Predicting human behaviour with pinpoint accuracy has almost become reality as the original intent of the founders of a well-known Internet search engine to ‘organise world information and make it accessible and useful’ has gradually turned into an almost infinite source of personal data convertible into behavioural models with limitless economic potential. In 2016, the reality game “Pokémon Go” was the first to offer ‘sponsored spaces’, side by side, with the actual game territory. Today, the slightest move in our daily electronic life is instantly intercepted by digital platforms suddenly disposing of precious information about everyone of us.
For Harvard Professor, Shoshana Zuboff, ‘surveillance capitalism’ is the latest stage of what she calls a “rogue mutation of capitalism” which endangers the very future of democracy by substituting digital information for face to face deliberation. The “Big Other”, title of her acclaimed paper published in 2016, exposes the threat to human autonomy posed by a digital revolution and its ultimate goal to ‘automate us’. The absence of overall global regulation can only encourage the non-stop accumulation of data knowledge.
Our seemingly inevitable dependence upon our mobile phones and computers makes us, willy-nilly, the guinea-pigs or ‘human natural resources’ which can be tapped into, without our consent.

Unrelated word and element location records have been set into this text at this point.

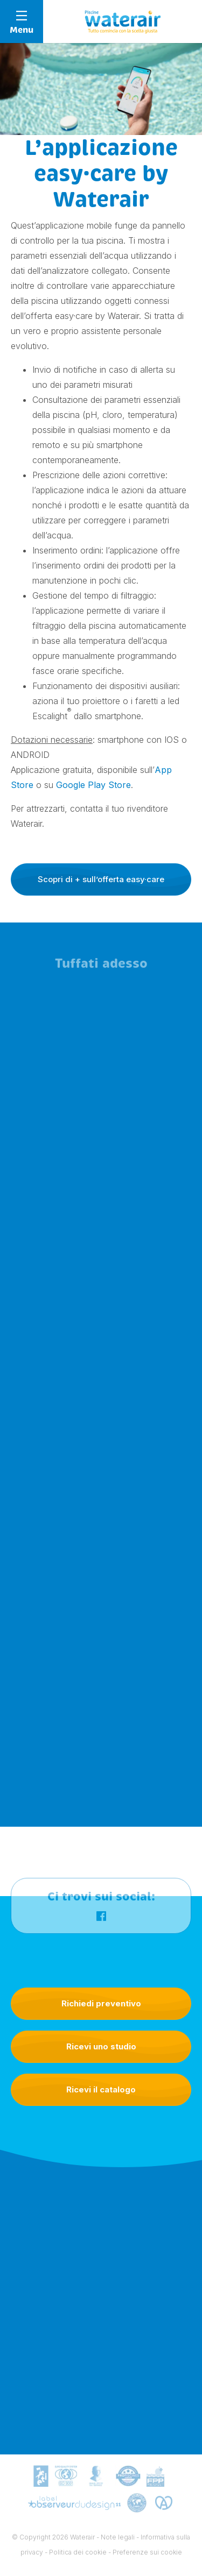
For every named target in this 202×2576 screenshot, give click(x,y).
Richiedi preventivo (101, 2003)
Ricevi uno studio (101, 2046)
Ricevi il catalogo (101, 2089)
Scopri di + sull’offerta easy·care (101, 879)
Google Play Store (93, 784)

Can personal autonomy and self-determination survive when we enter uncertain times where, as Zuboff comments, ‘they know more about us than we know about ourselves or than we know about them.”? The ‘ownership’ of personal data, claimed by many as an inalienable right of the digital age, may prove an empty concept when any ‘surplus’ trace left by us through our day to day communications, is eventually gleaned to become exploited for economic or political ends.